Extracted information Block Start

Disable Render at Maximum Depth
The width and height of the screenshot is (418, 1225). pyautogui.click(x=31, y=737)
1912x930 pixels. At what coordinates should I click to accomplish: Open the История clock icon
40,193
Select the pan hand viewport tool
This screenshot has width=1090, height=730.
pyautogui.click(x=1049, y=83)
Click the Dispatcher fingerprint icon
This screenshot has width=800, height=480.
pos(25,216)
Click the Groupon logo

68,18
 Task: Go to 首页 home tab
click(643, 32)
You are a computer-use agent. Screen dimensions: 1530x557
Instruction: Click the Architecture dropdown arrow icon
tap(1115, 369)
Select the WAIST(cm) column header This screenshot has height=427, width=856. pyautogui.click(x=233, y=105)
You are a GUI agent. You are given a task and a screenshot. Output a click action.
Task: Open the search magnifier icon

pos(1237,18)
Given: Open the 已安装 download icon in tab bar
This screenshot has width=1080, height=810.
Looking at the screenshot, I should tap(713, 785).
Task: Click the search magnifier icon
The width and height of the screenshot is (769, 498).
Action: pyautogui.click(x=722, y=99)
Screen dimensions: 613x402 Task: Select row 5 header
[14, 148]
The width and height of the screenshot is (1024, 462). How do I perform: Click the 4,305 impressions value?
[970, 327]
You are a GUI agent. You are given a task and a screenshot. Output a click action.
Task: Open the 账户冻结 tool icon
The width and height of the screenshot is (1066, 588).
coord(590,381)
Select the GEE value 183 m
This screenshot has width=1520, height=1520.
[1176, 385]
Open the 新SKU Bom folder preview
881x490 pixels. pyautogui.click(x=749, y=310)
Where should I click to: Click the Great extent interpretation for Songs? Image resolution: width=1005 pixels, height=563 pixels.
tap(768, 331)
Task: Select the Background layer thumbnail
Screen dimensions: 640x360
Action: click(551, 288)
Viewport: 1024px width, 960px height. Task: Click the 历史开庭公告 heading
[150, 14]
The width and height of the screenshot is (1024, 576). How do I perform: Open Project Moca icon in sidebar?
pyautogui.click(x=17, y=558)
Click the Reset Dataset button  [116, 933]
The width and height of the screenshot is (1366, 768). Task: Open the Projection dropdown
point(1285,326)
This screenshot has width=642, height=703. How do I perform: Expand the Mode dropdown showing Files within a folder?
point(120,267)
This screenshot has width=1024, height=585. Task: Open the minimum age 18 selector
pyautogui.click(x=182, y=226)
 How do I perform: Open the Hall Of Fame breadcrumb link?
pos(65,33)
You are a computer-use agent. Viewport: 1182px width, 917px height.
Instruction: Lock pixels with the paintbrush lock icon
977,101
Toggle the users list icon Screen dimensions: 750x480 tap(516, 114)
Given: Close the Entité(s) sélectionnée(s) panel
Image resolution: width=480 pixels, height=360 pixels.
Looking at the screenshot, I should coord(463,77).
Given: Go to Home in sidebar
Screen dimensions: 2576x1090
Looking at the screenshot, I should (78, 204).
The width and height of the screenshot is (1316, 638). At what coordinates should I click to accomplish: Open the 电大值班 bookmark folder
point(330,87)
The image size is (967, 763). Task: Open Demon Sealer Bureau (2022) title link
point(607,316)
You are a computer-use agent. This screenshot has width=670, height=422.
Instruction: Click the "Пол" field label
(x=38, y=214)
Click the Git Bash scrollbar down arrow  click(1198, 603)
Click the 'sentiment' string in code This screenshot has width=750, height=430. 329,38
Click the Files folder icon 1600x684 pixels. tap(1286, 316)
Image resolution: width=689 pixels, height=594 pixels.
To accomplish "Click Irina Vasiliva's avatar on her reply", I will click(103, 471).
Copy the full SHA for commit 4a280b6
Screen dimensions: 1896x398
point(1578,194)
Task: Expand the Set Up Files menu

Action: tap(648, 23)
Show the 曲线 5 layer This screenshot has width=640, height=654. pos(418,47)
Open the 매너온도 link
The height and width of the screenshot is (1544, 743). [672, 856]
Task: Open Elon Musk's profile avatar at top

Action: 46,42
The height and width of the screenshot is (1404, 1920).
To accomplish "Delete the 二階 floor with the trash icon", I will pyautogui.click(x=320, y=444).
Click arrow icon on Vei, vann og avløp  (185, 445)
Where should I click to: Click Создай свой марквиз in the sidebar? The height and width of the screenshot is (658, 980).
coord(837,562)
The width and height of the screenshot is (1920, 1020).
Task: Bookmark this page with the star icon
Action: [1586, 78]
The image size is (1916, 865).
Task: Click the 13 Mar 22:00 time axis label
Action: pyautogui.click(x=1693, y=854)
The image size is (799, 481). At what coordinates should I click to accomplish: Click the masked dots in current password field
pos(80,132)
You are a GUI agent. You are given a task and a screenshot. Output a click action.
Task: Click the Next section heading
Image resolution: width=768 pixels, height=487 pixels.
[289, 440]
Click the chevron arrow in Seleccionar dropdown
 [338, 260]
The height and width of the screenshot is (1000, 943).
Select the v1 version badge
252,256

Extracted information Block End

Work item: The output should be exactly the lines above from the line containing "Click the Files" to the line containing "Show the 曲线", inclusive, with no other lines.

Written solution:
Click the Files folder icon 1600x684 pixels. tap(1286, 316)
Image resolution: width=689 pixels, height=594 pixels.
To accomplish "Click Irina Vasiliva's avatar on her reply", I will click(103, 471).
Copy the full SHA for commit 4a280b6
Screen dimensions: 1896x398
point(1578,194)
Task: Expand the Set Up Files menu

Action: tap(648, 23)
Show the 曲线 5 layer This screenshot has width=640, height=654. pos(418,47)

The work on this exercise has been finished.